I am quite smug because I recently solved a messy problem that had been bothering me every now and then, namely assigning unique serial numbers to multiple processes doing the same job simultaneously. This may sound basic but it's actually quite a serious problem.
Let's say you have a forum. A new user signs up and she is user number 1. The next user is No. 2. The next one is No. 3. And so on.
When a user signs up, the system needs to know what number is next. So for the next user, it can count all the users, add one, and you get 4. Or you can write into a file called user_serial_number.txt each time you assign a number. Then, when assigning a new number, you look at the file, and see that the entry is 3. You assign 4, and save 4 to the user_serial_number.txt file.
But what happens when you have a large number of users signing up in a hurry? Your app just went viral and you have 3,000 users joining per day. Two users might join simultaneously and both be assigned the same serial number. This would cause their files to get merged and their data to be intermingled. (That actually happened, in March 2008, with my project Qassia. I had a problem debugging it because both of them - and this is one of God's little pranks - happened to be into fish.)
The typical solution is to use a lockfile.
The user comes along, and before you assign the new serial number, you put in a lockfile. This is a file saved to a particular location and it may be called lockfile.txt, or lockfile_4567.txt (the process ID), or lockfile_1234567890 (the epoch time).
You then go and assign a serial number, and if another user comes along while this is happening, the system will see the lockfile, and wait.
Once the serial number to the first user has been assigned, the lockfile is removed, and the second user's process can put in a new lockfile, and so on.
The problem with this is that it gets awfully, awfully messy. High-performance sites under a lot of load may fail to properly delete the lockfile. The second process then has to wait forever, basically terminating any new sign-ups. Or it can wait a prescribed number of seconds, such as 30, then delete the lockfile. And you have the problem of lockfiles being written simultaneously, so after writing the lockfile you have to go and check if someone else also tried to write a lockfile. It gets messy, like I said.

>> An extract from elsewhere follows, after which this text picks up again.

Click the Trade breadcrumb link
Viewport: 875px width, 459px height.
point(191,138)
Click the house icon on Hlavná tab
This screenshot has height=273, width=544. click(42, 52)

What you could do is cheat and say, to hell with linear serial numbers (i.e. 1, 2, 3, 4, 5, etc) and assign serial numbers with the process ID attached. If two users arrive simultaneously for #4, you get:
4_4567
4_4568
where 4567 and 4568 are the process ID's assigned by the O/S.

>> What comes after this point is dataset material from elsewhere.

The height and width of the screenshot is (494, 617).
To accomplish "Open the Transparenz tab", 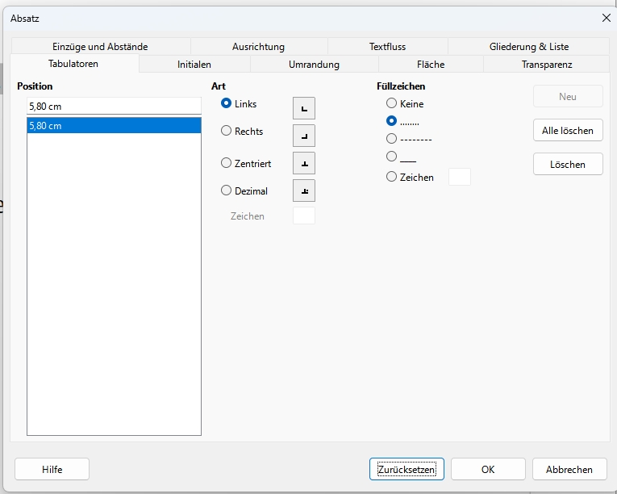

But I hate cheating. A much more elegant solution is to treat serial numbers like the priority numbers you get at bank lobbies.
You write a script to pre-create a bunch of text files, one for each serial number:
1.txt, 2.txt, 3.txt, 4.txt, 5.txt... all the way up to 100,000,000.txt or whatever you are comfortable with.
These are your stubs to be handed out to processes who want them, one by one. When a process comes along and needs a number, it grabs the lowest one, by deleting it:
$result = unlink ("123.txt");
If it managed to delete it, the scalar $result will be "1", and "123" belongs to the happy process. But if another process came along quicker and deleted "123.txt" first, the $result will be "0", and it has to try snatch another number all over again. Which isn't a problem, it can keep doing so and eventually it will get one.
This technique is pretty much foolproof. In this post I used as an example the task of assigning serial numbers to users, but you can use it in situations much hairier. I used it when crawling 150,000 web pages per day for Qirina. Crawling is slow, so you need to have multiple crawlers running simultaneously. Each of them will be retrieving 1-3 pages a second, on average, so if you don't have a good assignment scheme, you WILL end up with duplicate serial numbers.